Task prompt:
List each line in the data below that contains the word "avatar".

Begin Data shown

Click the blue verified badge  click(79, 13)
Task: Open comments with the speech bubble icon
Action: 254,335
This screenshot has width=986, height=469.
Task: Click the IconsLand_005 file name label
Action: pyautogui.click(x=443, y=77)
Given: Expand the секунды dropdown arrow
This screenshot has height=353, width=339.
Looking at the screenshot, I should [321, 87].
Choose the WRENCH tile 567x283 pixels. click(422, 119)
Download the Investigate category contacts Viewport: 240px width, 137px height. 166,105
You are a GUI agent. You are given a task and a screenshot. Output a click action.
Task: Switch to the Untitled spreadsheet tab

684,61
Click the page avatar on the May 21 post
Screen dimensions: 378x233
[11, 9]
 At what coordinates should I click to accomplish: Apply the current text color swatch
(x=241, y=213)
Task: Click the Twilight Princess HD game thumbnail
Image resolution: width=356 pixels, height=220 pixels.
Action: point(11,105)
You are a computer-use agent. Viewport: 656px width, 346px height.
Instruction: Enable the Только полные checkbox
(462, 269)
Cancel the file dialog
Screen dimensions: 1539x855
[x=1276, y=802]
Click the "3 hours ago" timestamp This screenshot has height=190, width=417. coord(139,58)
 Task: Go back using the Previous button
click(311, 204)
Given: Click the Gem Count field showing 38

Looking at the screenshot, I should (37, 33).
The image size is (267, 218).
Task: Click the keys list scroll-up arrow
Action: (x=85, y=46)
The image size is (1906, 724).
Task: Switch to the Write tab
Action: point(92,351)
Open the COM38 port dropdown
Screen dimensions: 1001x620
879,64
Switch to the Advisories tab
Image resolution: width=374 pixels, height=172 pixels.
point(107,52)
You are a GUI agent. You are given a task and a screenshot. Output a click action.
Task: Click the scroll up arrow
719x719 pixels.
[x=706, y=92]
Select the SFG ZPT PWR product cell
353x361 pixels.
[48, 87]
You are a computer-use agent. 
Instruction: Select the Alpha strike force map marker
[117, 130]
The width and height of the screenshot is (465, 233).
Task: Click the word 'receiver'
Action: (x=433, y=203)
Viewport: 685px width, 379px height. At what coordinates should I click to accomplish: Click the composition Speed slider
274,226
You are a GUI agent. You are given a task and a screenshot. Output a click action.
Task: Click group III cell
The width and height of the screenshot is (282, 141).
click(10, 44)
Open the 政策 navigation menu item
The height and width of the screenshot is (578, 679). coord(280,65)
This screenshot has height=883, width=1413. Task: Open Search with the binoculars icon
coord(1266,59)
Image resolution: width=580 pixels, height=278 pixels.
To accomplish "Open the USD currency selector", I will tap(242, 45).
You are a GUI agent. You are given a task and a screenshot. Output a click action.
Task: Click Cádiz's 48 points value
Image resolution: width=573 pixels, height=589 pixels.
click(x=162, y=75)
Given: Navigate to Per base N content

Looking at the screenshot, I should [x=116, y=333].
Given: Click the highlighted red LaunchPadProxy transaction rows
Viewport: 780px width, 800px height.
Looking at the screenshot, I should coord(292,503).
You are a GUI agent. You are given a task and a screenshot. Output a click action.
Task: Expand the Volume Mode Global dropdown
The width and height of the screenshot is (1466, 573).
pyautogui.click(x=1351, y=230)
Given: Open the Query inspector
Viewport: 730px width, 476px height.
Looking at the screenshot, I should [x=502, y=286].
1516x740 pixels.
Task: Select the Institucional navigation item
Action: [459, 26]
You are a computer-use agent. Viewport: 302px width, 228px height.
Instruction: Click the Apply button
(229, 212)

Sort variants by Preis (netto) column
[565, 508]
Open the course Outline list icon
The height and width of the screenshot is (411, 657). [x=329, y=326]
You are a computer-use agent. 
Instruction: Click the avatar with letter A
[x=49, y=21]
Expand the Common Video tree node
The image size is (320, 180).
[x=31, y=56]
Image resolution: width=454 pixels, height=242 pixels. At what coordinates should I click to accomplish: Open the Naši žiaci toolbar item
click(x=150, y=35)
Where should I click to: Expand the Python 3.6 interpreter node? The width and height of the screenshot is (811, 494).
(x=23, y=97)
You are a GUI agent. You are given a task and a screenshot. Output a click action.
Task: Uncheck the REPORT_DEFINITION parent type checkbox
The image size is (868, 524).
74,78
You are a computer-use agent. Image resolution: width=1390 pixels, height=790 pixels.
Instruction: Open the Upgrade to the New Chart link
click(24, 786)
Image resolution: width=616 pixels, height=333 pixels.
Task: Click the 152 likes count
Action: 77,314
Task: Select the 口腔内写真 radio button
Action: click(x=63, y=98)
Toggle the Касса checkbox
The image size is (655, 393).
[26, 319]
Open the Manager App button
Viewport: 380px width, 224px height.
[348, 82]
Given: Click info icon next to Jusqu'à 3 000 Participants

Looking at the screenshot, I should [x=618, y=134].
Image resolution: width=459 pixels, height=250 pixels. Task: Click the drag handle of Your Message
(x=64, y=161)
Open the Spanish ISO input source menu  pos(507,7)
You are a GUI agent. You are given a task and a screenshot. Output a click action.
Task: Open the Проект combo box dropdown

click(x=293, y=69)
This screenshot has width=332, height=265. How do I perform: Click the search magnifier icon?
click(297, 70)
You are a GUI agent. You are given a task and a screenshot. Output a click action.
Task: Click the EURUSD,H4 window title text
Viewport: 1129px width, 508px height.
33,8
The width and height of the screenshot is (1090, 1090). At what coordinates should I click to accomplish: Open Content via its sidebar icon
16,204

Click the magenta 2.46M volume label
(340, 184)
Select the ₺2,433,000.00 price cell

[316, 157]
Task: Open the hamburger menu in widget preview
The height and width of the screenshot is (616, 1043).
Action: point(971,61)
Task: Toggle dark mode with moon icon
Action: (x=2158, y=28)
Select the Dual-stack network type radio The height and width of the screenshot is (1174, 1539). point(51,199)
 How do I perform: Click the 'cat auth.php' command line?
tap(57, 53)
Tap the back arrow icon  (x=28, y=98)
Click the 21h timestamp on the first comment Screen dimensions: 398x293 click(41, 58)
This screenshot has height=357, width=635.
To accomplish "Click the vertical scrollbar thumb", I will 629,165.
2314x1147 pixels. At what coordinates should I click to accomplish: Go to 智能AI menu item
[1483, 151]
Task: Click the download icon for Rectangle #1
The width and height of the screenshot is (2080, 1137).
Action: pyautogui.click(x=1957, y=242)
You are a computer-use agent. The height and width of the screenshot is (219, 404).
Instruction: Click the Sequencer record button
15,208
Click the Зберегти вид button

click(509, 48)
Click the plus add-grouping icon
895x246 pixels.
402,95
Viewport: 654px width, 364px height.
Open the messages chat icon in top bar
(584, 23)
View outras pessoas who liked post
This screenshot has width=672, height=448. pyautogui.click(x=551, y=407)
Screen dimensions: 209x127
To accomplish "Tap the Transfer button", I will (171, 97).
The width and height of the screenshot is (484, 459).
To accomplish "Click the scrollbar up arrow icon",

End Data shown

Result of the exercise:
Click the page avatar on the May 21 post
Instruction: Click the avatar with letter A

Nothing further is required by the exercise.